[Note: Am back home now.]
I met a kindred spirit last night at Spider-Man: Turn off the Dark. (Yes, having finally seen it, I now understand the subtitle. Well, “understand” in the broad sense of the word. Like how you understand the matter/anti-matter engines on Star Trek. It makes sense on the surface, but when you look behind it, there’s no there there.)
OK, so, about two-thirds of the way through the first act (which wasn’t going nearly as badly as I’d been led to believe – look, I paid my money to see a $65 million train-wreck) – yeah, anyway, about two-thirds of the way through the first act, there was a moment of jaw-dropping badness. I mean, they’ve got about 10 actors playing Spider-Man, between the one actually singing the role and the ones doing backflips and the ones flying around the theatre – but, at one point, Spider-Man rushes in to catch a baby falling from a burning building and they do this with an oversize cartoon drawing of a (massive) baby falling from the top of the stage, and then the giant cartoon Spider-Man hand moving on in just underneath it while we hear an offstage voice yell, “My baby!” Stupid? Oh my yes. Silly? Outrageously. Enough, in fact, to make the guy sitting next to me start laughing his butt off. He could barely stop.

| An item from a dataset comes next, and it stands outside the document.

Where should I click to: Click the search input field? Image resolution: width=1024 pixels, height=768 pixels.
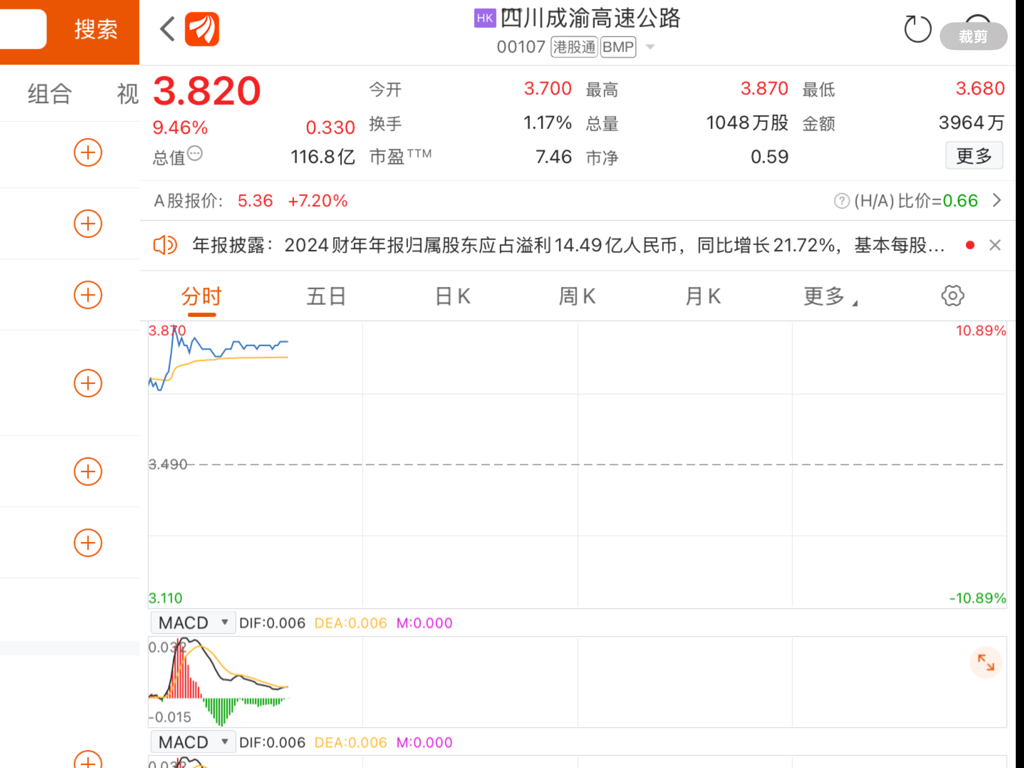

So, at intermission (when, because we apparently live in bizarro-world, I overheard people say how much they were enjoying the show), I turned to the guy next to me and said, “The baby was too much for you, huh?”
We start comparing notes. He, too, was there to see this train wreck of a musical. I pointed out that I thought the first act was salvageable, although, when you got right down to it, the only thing that was genuinely GOOD about it was the set design. So, dude and I were just nodding in the silence saying, “Yeah, sets were really great.” “Mm-hmmm. Really great sets.”
Dude told me that, from all he had heard, the second act would be a lot worse. I sort of hoped so. (Look, I want the show to succeed – and I think that their current plan of closing it down for a few weeks and doing a massive rewrite is an excellent idea. BUT, I didn’t have a stopover in New York just to see a mediocre show. I wanted to see a piece of crap that I could tell my friends in L.A. about.) I noted (eagerly) that the song “Deeply Furious” was still in the song list – I’d heard that they were going to cut that one and was hoping I’d still get to see it. It apparently involved the Goddess Arachne (and the Furies, who, for some inexplicable reason, were also 8-legged) singing about shoes.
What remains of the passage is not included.